Subsequently, while extracting data, we were able to identify several trends regarding risk factors that might influence CRL incidence. Our findings suggest that the following could increase the risk of developing CRL: extensive surgery (e.g., tumor and/or lymph node dissection), increasing age, having received adjuvant therapy (both chemotherapy and radiation therapy), body mass index (BMI) greater than 25 or 30 at surgery and increasing post-treatment, insufficient physical activity levels, and post-surgical complications (e.g., lymphocele, wound infection, seroma). Conversely, education (preoperative and general about lymphedema), prospective surveillance with early identification of signs and symptoms, lymphedema risk reduction practices, weight management or weight reduction, scar tissue release and omission of axillary dissection, show a trend toward decreasing the risk of CRL.
Breast cancer
A total of 15 prospective studies reporting on the incidence of breast cancer-related lymphedema (BCRL), representing nearly 15,000 patients, were identified (Table 3) [25,26,27,28,29,30,31,32,33,34,35,36,37,38,39]. Incidence findings were reported using either objective measures (limb circumference, Bio-Impedance Spectroscopy (BIS), perometry, Indocyanine Green (ICG)), or by self-report. Length of follow-up varied between 6 and 120 months.

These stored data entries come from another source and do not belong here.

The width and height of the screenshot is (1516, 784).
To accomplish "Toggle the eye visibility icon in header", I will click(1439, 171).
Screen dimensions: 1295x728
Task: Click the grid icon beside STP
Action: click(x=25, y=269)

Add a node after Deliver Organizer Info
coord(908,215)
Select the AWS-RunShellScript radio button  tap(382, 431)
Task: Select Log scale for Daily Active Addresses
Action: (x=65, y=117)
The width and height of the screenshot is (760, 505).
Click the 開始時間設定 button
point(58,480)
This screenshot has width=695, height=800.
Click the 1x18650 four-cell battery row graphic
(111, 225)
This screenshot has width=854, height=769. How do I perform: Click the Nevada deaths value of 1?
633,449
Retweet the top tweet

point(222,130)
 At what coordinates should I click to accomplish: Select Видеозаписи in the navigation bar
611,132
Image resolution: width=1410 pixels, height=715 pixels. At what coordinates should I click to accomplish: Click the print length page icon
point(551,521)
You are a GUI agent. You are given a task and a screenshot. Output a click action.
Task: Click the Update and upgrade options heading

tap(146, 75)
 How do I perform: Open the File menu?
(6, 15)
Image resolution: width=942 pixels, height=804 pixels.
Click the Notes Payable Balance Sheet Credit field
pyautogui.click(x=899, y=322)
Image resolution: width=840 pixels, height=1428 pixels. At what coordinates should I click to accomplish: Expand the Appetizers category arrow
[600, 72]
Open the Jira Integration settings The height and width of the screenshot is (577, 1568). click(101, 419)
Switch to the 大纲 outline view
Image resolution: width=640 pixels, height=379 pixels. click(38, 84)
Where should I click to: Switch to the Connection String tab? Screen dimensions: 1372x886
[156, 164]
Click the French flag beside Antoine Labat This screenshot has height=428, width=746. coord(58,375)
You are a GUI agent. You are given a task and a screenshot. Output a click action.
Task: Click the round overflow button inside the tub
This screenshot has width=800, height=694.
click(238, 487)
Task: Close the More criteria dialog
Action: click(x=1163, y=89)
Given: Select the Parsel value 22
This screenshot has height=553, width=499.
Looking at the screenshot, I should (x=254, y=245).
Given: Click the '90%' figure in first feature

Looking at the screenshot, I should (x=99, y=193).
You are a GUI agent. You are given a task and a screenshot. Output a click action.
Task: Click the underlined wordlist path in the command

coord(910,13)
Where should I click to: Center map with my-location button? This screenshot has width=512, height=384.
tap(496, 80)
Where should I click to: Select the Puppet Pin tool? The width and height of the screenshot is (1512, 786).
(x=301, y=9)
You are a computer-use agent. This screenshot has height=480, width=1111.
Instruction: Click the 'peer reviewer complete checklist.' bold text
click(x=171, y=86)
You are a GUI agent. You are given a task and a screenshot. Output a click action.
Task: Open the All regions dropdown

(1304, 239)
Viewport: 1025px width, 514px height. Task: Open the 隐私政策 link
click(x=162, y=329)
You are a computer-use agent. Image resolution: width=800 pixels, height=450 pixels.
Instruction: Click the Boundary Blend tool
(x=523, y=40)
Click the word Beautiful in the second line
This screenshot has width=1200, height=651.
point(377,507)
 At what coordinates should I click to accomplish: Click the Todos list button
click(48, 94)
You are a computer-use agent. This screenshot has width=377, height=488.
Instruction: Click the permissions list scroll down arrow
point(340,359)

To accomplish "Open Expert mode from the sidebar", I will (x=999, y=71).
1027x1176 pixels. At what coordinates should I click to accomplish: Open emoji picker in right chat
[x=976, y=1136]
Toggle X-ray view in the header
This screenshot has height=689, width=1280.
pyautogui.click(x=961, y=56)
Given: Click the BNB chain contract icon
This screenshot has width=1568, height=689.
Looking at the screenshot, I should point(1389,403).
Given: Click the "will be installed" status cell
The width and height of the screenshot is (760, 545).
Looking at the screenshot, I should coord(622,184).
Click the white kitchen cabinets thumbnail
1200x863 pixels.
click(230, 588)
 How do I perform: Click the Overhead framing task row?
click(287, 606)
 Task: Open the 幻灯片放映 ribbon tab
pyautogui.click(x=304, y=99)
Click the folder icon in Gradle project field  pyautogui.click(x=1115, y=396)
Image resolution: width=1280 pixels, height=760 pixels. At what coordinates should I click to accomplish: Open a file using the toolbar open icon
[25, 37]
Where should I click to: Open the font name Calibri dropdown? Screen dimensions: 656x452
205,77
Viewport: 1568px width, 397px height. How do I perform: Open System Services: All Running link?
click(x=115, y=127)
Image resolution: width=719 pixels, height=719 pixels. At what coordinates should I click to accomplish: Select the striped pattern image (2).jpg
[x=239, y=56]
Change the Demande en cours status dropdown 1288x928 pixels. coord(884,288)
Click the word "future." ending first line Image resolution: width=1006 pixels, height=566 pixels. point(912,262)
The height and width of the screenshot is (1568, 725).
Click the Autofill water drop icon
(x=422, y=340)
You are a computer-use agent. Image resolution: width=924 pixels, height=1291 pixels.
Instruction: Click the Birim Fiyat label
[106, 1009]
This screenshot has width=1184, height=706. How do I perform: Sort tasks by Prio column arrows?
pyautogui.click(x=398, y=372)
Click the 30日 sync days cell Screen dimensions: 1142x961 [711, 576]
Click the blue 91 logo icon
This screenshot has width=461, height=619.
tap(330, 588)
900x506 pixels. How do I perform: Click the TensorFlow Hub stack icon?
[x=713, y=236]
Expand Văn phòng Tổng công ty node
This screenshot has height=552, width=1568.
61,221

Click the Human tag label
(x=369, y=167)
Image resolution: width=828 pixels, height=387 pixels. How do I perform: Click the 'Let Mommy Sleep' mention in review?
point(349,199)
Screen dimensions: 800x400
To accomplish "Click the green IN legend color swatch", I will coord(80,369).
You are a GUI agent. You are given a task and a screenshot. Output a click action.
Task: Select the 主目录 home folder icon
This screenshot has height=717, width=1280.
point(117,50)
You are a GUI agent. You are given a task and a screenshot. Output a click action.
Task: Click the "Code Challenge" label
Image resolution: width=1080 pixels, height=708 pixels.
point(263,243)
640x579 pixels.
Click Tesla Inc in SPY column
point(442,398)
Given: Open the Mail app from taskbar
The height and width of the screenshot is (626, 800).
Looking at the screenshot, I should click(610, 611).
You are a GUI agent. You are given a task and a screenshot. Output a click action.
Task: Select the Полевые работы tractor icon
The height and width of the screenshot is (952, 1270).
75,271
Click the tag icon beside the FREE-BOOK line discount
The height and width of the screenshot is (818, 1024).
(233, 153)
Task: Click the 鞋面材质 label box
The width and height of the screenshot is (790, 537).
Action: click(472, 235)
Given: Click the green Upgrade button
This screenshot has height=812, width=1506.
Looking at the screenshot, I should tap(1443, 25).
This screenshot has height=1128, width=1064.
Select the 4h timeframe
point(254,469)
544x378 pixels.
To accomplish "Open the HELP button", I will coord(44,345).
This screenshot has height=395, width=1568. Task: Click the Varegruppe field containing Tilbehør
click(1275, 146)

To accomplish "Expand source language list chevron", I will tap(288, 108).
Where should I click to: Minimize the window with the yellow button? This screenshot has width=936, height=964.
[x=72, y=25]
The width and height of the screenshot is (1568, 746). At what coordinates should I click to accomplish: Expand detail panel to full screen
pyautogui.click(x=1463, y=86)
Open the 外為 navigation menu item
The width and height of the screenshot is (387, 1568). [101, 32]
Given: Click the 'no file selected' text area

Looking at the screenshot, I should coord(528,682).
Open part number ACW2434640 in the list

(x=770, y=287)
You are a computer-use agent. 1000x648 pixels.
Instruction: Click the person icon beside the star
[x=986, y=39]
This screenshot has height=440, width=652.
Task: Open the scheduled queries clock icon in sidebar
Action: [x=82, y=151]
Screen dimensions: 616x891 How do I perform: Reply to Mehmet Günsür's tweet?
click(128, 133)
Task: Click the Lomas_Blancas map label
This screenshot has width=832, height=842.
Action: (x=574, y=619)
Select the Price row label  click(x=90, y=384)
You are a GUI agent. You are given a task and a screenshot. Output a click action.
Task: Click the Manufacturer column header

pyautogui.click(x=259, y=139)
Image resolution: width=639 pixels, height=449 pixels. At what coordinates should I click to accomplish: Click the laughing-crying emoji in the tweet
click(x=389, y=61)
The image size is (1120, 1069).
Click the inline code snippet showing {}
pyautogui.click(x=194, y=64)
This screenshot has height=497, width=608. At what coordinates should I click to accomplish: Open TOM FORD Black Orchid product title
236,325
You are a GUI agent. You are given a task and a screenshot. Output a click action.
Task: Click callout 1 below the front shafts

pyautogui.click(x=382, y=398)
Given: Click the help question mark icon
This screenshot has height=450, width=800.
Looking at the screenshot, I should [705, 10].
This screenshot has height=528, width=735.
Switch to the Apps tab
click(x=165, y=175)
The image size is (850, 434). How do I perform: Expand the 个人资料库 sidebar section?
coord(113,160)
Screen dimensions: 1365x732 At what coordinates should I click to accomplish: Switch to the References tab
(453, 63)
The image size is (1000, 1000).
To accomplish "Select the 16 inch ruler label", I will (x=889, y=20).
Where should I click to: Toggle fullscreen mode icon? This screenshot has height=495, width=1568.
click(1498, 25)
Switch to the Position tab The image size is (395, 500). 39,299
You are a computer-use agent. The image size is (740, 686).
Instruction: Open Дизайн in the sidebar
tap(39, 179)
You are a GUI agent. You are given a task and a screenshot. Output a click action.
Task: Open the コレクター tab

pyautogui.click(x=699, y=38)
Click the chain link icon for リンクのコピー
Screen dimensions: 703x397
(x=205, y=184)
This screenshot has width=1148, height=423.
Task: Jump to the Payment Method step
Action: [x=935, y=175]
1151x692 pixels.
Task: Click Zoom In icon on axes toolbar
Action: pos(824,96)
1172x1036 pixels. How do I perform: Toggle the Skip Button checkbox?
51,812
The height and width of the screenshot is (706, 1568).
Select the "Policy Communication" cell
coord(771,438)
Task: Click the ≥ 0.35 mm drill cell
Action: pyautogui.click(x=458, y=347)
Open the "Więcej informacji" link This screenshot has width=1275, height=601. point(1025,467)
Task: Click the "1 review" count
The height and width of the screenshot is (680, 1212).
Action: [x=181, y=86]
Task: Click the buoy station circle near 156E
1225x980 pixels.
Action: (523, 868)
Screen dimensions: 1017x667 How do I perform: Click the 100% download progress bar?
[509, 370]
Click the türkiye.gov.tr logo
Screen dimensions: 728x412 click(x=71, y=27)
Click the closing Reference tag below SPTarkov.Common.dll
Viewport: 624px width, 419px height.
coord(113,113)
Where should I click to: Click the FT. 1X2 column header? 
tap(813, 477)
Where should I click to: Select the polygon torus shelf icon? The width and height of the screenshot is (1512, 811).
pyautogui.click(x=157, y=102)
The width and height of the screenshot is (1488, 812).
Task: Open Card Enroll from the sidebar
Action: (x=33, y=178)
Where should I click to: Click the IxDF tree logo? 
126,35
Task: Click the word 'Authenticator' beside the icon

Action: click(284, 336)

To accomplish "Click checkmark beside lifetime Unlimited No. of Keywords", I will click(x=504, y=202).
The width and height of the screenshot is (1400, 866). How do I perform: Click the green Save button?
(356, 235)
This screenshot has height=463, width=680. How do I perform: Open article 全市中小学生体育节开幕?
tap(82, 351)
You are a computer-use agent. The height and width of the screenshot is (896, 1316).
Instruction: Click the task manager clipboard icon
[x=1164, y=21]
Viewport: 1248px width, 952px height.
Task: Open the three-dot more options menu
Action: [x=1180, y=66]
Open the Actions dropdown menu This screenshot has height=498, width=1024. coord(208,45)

For objective measures, BCRL incidence ranged from 2 to 60.3%. While the majority of studies (9 studies) utilized circumferential measurements to assess for lymphedema, variations in how lymphedema was defined were noted. Lowest incidence was reported with perometry and ICG at 24 months. For self-report, BCRL incidence ranged from 2.1 to 74.3%. Survivors treated with axillary lymph node dissection (ALND), chemotherapy and/or regional lymph node radiation reported a higher incidence of BCRL, varying between 2.9% (perometry and ICG) and 60.3% (circumference). Table 3 further highlights the heterogeneity of the findings reported for the breast cancer population.
Additionally, nine systematic reviews reporting on BCRL incidence met our inclusion criteria, encompassing a total of 283 articles and representing over 192,000 BCRL patients (Table 4) [40,41,42,43,44,45,46,47,48]. Some systematic reviews provided pooled lymphedema estimates, varying between 4 and 23.6%, and/or a variation in lymphedema incidence ranging from 0% to 63.4%.
Some systematic reviews presented lymphedema incidence based on the measurement technique used. Water displacement tends to report the lowest incidence (0–22.2%), followed by BIS (3.1–31.9%), self-report (0–54.0%), perometry (7.2–54.0%), and circumferences measurements (1–63.4%). As observed in prospective studies, ALND showed a higher incidence in the systematic reviews varying from 6 to 24.6%, compared to 3.7% to 7.5% for SLNB.
Gynecological and urological cancers
Eleven studies, with over 3200 patients, representing cervical, endometrial, ovarian, and vulvar malignancies were included (Table 5) [49,50,51,52,53,54,55,56,57,58,59]. The length of follow-up varied between 6 and 120 months, with the highest incidence of 45.1% self-reported by patients at 24 months. Incidence varied among the different types of gynecological cancers, with all of them reporting a lower incidence when neither lymph node dissection nor sentinel lymph node biopsy (SLNB) were performed. The highest incidence was reported by women treated for vulvar (66.7%), followed by cervical (51.7%), endometrial (44.4%), and ovarian (40.4%) cancer. Most studies assessing for lower limb lymphedema (LLL) post-gynecological cancers used circumferential measurements as an objective measure (Table 5).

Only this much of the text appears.